_TASK DESCRIPTION:_ A word-for-word copy of the entries is the only acceptable reply.

--------------------

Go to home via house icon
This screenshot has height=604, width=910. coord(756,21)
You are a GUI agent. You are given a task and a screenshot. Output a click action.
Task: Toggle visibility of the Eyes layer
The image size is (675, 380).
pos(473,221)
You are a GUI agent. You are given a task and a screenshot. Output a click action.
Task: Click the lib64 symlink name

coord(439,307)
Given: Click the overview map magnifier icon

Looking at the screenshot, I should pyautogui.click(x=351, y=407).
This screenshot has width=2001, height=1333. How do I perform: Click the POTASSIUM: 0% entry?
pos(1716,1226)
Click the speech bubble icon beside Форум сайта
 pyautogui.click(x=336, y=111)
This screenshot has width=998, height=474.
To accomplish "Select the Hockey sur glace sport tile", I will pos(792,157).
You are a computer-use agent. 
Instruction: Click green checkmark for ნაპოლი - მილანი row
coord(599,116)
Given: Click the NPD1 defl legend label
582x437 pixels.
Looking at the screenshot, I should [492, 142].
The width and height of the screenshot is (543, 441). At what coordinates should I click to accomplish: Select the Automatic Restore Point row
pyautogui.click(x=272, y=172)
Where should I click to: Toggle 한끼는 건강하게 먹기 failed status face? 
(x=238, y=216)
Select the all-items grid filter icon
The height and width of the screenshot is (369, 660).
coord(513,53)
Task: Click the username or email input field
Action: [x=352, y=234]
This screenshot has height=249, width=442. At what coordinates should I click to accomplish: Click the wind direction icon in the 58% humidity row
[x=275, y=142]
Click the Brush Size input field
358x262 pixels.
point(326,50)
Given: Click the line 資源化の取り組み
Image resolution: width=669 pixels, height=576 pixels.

--------------------

_ANSWER TO THIS EXERCISE:_
Go to home via house icon
This screenshot has height=604, width=910. coord(756,21)
You are a GUI agent. You are given a task and a screenshot. Output a click action.
Task: Toggle visibility of the Eyes layer
The image size is (675, 380).
pos(473,221)
You are a GUI agent. You are given a task and a screenshot. Output a click action.
Task: Click the lib64 symlink name

coord(439,307)
Given: Click the overview map magnifier icon

Looking at the screenshot, I should pyautogui.click(x=351, y=407).
This screenshot has width=2001, height=1333. How do I perform: Click the POTASSIUM: 0% entry?
pos(1716,1226)
Click the speech bubble icon beside Форум сайта
 pyautogui.click(x=336, y=111)
This screenshot has width=998, height=474.
To accomplish "Select the Hockey sur glace sport tile", I will pos(792,157).
You are a computer-use agent. 
Instruction: Click green checkmark for ნაპოლი - მილანი row
coord(599,116)
Given: Click the NPD1 defl legend label
582x437 pixels.
Looking at the screenshot, I should [492, 142].
The width and height of the screenshot is (543, 441). At what coordinates should I click to accomplish: Select the Automatic Restore Point row
pyautogui.click(x=272, y=172)
Where should I click to: Toggle 한끼는 건강하게 먹기 failed status face? 
(x=238, y=216)
Select the all-items grid filter icon
The height and width of the screenshot is (369, 660).
coord(513,53)
Task: Click the username or email input field
Action: [x=352, y=234]
This screenshot has height=249, width=442. At what coordinates should I click to accomplish: Click the wind direction icon in the 58% humidity row
[x=275, y=142]
Click the Brush Size input field
358x262 pixels.
point(326,50)
Given: Click the line 資源化の取り組み
Image resolution: width=669 pixels, height=576 pixels.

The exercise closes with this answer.